What the task requires — In full and without error, repeat the entries below.

── Material for this task ──

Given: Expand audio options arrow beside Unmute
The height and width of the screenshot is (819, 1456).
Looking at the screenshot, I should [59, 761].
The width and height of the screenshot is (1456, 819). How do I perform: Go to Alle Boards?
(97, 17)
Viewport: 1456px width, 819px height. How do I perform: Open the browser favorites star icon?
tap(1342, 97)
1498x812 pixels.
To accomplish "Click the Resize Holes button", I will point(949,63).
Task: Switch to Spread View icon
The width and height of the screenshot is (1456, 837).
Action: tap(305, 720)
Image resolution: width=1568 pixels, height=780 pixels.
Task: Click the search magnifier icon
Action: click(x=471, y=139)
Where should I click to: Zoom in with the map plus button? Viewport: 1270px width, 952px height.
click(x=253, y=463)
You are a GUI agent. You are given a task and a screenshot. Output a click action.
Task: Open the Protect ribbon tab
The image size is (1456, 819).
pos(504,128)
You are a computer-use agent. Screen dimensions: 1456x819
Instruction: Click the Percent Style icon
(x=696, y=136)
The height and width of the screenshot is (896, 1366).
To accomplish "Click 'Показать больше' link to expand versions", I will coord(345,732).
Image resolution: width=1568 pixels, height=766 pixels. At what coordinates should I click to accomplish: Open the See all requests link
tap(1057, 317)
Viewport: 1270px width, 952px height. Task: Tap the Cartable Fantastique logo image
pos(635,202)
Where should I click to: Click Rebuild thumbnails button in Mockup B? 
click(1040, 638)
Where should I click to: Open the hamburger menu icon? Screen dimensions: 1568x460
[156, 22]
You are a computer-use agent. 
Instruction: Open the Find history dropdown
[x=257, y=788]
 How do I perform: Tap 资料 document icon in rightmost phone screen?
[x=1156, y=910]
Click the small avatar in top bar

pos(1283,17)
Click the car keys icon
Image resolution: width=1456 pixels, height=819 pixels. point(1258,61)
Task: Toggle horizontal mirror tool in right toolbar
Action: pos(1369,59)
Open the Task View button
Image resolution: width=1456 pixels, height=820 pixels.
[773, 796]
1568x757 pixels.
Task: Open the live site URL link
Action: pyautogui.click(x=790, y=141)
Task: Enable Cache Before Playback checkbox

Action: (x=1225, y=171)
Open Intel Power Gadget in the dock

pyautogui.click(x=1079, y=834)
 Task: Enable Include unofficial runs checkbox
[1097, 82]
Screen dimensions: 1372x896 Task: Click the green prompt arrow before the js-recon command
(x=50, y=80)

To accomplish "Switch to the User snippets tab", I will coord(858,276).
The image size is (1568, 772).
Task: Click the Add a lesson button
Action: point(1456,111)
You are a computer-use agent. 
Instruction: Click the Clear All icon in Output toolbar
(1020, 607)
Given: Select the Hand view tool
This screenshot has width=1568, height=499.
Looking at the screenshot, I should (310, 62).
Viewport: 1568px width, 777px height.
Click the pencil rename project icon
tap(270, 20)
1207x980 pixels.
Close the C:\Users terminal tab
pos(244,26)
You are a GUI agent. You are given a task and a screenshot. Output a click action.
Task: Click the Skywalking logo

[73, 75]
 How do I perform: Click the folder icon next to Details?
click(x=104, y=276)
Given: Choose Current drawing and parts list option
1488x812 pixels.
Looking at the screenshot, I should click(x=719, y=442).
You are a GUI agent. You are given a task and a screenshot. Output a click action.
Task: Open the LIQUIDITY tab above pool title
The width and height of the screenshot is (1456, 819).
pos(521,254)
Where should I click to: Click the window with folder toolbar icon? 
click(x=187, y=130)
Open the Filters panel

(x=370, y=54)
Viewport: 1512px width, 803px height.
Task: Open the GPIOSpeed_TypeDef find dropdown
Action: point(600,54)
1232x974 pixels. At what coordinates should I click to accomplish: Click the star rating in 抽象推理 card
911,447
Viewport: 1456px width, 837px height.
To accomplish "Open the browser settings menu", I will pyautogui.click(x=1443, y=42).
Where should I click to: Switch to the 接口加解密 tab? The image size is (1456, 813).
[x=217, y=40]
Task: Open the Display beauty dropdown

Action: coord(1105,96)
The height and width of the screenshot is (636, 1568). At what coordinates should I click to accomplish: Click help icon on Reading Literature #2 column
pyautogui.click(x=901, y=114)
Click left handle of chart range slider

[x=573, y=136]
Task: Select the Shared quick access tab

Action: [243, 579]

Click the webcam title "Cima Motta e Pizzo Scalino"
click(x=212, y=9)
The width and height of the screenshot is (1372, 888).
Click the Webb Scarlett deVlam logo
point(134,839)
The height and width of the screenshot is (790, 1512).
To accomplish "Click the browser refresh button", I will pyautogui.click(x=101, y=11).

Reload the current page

───

Solution for this task —
Given: Expand audio options arrow beside Unmute
The height and width of the screenshot is (819, 1456).
Looking at the screenshot, I should [59, 761].
The width and height of the screenshot is (1456, 819). How do I perform: Go to Alle Boards?
(97, 17)
Viewport: 1456px width, 819px height. How do I perform: Open the browser favorites star icon?
tap(1342, 97)
1498x812 pixels.
To accomplish "Click the Resize Holes button", I will point(949,63).
Task: Switch to Spread View icon
The width and height of the screenshot is (1456, 837).
Action: tap(305, 720)
Image resolution: width=1568 pixels, height=780 pixels.
Task: Click the search magnifier icon
Action: click(x=471, y=139)
Where should I click to: Zoom in with the map plus button? Viewport: 1270px width, 952px height.
click(x=253, y=463)
You are a GUI agent. You are given a task and a screenshot. Output a click action.
Task: Open the Protect ribbon tab
The image size is (1456, 819).
pos(504,128)
You are a computer-use agent. Screen dimensions: 1456x819
Instruction: Click the Percent Style icon
(x=696, y=136)
The height and width of the screenshot is (896, 1366).
To accomplish "Click 'Показать больше' link to expand versions", I will coord(345,732).
Image resolution: width=1568 pixels, height=766 pixels. At what coordinates should I click to accomplish: Open the See all requests link
tap(1057, 317)
Viewport: 1270px width, 952px height. Task: Tap the Cartable Fantastique logo image
pos(635,202)
Where should I click to: Click Rebuild thumbnails button in Mockup B? 
click(1040, 638)
Where should I click to: Open the hamburger menu icon? Screen dimensions: 1568x460
[156, 22]
You are a computer-use agent. 
Instruction: Open the Find history dropdown
[x=257, y=788]
 How do I perform: Tap 资料 document icon in rightmost phone screen?
[x=1156, y=910]
Click the small avatar in top bar

pos(1283,17)
Click the car keys icon
Image resolution: width=1456 pixels, height=819 pixels. point(1258,61)
Task: Toggle horizontal mirror tool in right toolbar
Action: pos(1369,59)
Open the Task View button
Image resolution: width=1456 pixels, height=820 pixels.
[773, 796]
1568x757 pixels.
Task: Open the live site URL link
Action: pyautogui.click(x=790, y=141)
Task: Enable Cache Before Playback checkbox

Action: (x=1225, y=171)
Open Intel Power Gadget in the dock

pyautogui.click(x=1079, y=834)
 Task: Enable Include unofficial runs checkbox
[1097, 82]
Screen dimensions: 1372x896 Task: Click the green prompt arrow before the js-recon command
(x=50, y=80)

To accomplish "Switch to the User snippets tab", I will coord(858,276).
The image size is (1568, 772).
Task: Click the Add a lesson button
Action: point(1456,111)
You are a computer-use agent. 
Instruction: Click the Clear All icon in Output toolbar
(1020, 607)
Given: Select the Hand view tool
This screenshot has width=1568, height=499.
Looking at the screenshot, I should (310, 62).
Viewport: 1568px width, 777px height.
Click the pencil rename project icon
tap(270, 20)
1207x980 pixels.
Close the C:\Users terminal tab
pos(244,26)
You are a GUI agent. You are given a task and a screenshot. Output a click action.
Task: Click the Skywalking logo

[73, 75]
 How do I perform: Click the folder icon next to Details?
click(x=104, y=276)
Given: Choose Current drawing and parts list option
1488x812 pixels.
Looking at the screenshot, I should click(x=719, y=442).
You are a GUI agent. You are given a task and a screenshot. Output a click action.
Task: Open the LIQUIDITY tab above pool title
The width and height of the screenshot is (1456, 819).
pos(521,254)
Where should I click to: Click the window with folder toolbar icon? 
click(x=187, y=130)
Open the Filters panel

(x=370, y=54)
Viewport: 1512px width, 803px height.
Task: Open the GPIOSpeed_TypeDef find dropdown
Action: point(600,54)
1232x974 pixels. At what coordinates should I click to accomplish: Click the star rating in 抽象推理 card
911,447
Viewport: 1456px width, 837px height.
To accomplish "Open the browser settings menu", I will pyautogui.click(x=1443, y=42).
Where should I click to: Switch to the 接口加解密 tab? The image size is (1456, 813).
[x=217, y=40]
Task: Open the Display beauty dropdown

Action: coord(1105,96)
The height and width of the screenshot is (636, 1568). At what coordinates should I click to accomplish: Click help icon on Reading Literature #2 column
pyautogui.click(x=901, y=114)
Click left handle of chart range slider

[x=573, y=136]
Task: Select the Shared quick access tab

Action: [243, 579]

Click the webcam title "Cima Motta e Pizzo Scalino"
click(x=212, y=9)
The width and height of the screenshot is (1372, 888).
Click the Webb Scarlett deVlam logo
point(134,839)
The height and width of the screenshot is (790, 1512).
To accomplish "Click the browser refresh button", I will pyautogui.click(x=101, y=11).

Reload the current page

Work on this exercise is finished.